>> Mangiare più frutta e verdura, non tralasciando di lavarle accuratamente. Un'altra buona regola è di sbucciarle (quando è possibile), anche se non si rimuovono completamente i residui.
>> No alle verdure conservate. Fagioloni, piselli, carote e il resto della compagnia, in scatola, sono carenti di nutrienti e poi alcuni metalli pesanti presenti nel contenitore di latta (ad esempio il piombo) possono trasferirsi negli alimenti. In ogni caso, sono meglio i contenitori in vetro.
>> Basare prevalentemente il menù giornaliero sui prodotti biologici.
>> Consumare frutta e verdura di stagione: evita di fare il pieno di pesticidi, visto che quelle di serra sono trattate pesantemente.
>> Utilizzare recipienti in ceramica atossica (privi di piombo), piuttosto che quelli in plastica, alluminio e rame, specie nella conservazione di alimenti acidi (sughi, pomodori, ecc) e grassi (formaggi): il pericolo è che alcune sostanze dannose migrino dal contenitore all'alimento.

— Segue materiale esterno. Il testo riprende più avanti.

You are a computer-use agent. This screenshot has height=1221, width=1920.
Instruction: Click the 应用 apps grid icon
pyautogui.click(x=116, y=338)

>> Non ricorrere a pesticidi per il trattamento delle piante in balcone, in terrazza o in giardino.
>> Limitare il consumo di latticini e di formaggi grassi e fusi.
>> Evitare o almeno ridurre il consumo di carne. Decisamente sconsigliata quella di vitello: gli animali prima di essere macellati restano sei mesi a catena senza mai vedere erba e sole, e sono alimentati con latte in polvere, integratori sintetici, liquidi (per non dare colorazione alla carne) e mangimi ricolmi di pesticidi.
>> Stare alla larga dai pesci di acqua dolce, preferendo quelli di alto mare. Se si assumono integratori è d'obbligo dribblare l'olio di fegato in bottiglia, meglio le capsule di olio di pesce. Controindicati i prodotti provenienti dalla fine della catena alimentare (il tonno, di grosse dimensioni, è inquinato, le sardine no.
>> Durante il periodo dell'allattamento non perdere peso troppo velocemente.
>> Se avete animali in casa impiegare preparati antipulci privi di pesticidi.
>> Preferire bottiglie di acqua minerale in vetro.
>> Scegliere prodotti per conservare o pulire il legno senza pesticidi.
>> Al momento dell'acquisto leggere attentamente le etichette dei prodotti, scartando quelli quelli che contengono additivi di sintesi.